Description of the task:
Copy the data exactly from the line that contains "Viewport: 720px width, 394px" through the line that contains "Select the Abnormal", keeping both end lines and leaving out everything else.

Dataset records:
..........

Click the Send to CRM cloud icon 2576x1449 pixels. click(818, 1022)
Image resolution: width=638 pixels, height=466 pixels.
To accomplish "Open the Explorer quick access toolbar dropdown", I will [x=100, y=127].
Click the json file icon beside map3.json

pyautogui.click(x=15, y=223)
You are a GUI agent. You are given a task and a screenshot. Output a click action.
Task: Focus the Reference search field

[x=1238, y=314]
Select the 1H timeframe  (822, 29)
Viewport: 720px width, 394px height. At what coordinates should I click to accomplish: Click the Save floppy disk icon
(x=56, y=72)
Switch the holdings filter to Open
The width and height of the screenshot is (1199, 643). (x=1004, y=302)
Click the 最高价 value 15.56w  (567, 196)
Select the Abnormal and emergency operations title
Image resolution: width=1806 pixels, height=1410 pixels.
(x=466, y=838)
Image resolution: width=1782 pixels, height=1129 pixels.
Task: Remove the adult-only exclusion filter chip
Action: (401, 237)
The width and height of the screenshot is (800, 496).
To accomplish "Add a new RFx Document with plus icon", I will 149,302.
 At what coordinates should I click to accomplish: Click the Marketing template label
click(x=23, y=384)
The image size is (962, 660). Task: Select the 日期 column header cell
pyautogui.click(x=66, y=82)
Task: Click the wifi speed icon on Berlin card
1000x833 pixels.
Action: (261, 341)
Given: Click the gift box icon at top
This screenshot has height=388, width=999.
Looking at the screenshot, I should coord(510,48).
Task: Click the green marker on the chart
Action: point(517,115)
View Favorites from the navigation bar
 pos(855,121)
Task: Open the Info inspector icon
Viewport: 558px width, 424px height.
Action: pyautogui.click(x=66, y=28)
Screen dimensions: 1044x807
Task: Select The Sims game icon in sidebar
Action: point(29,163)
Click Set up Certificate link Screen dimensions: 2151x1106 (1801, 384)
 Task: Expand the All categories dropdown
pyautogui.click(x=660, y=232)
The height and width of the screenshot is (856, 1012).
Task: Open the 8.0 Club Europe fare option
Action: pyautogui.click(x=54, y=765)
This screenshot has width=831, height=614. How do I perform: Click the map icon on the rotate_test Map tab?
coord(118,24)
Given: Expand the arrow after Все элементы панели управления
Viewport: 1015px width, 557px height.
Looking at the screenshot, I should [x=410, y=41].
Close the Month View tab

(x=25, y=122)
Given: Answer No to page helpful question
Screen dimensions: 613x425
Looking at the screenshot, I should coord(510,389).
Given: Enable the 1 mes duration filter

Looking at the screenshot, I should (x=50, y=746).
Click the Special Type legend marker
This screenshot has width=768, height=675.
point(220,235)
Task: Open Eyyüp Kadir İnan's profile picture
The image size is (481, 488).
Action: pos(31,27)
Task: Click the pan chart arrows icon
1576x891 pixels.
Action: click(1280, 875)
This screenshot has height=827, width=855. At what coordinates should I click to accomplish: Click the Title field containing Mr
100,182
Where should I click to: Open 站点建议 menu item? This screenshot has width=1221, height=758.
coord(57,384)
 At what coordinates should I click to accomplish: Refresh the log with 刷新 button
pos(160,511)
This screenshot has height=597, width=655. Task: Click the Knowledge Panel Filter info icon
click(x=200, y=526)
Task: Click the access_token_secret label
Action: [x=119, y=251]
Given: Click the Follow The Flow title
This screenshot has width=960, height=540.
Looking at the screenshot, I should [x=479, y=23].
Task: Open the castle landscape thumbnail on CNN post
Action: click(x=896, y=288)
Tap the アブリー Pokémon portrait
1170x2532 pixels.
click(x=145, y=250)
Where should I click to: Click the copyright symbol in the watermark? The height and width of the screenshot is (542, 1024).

..........

Worked solution:
Viewport: 720px width, 394px height. At what coordinates should I click to accomplish: Click the Save floppy disk icon
(x=56, y=72)
Switch the holdings filter to Open
The width and height of the screenshot is (1199, 643). (x=1004, y=302)
Click the 最高价 value 15.56w  (567, 196)
Select the Abnormal and emergency operations title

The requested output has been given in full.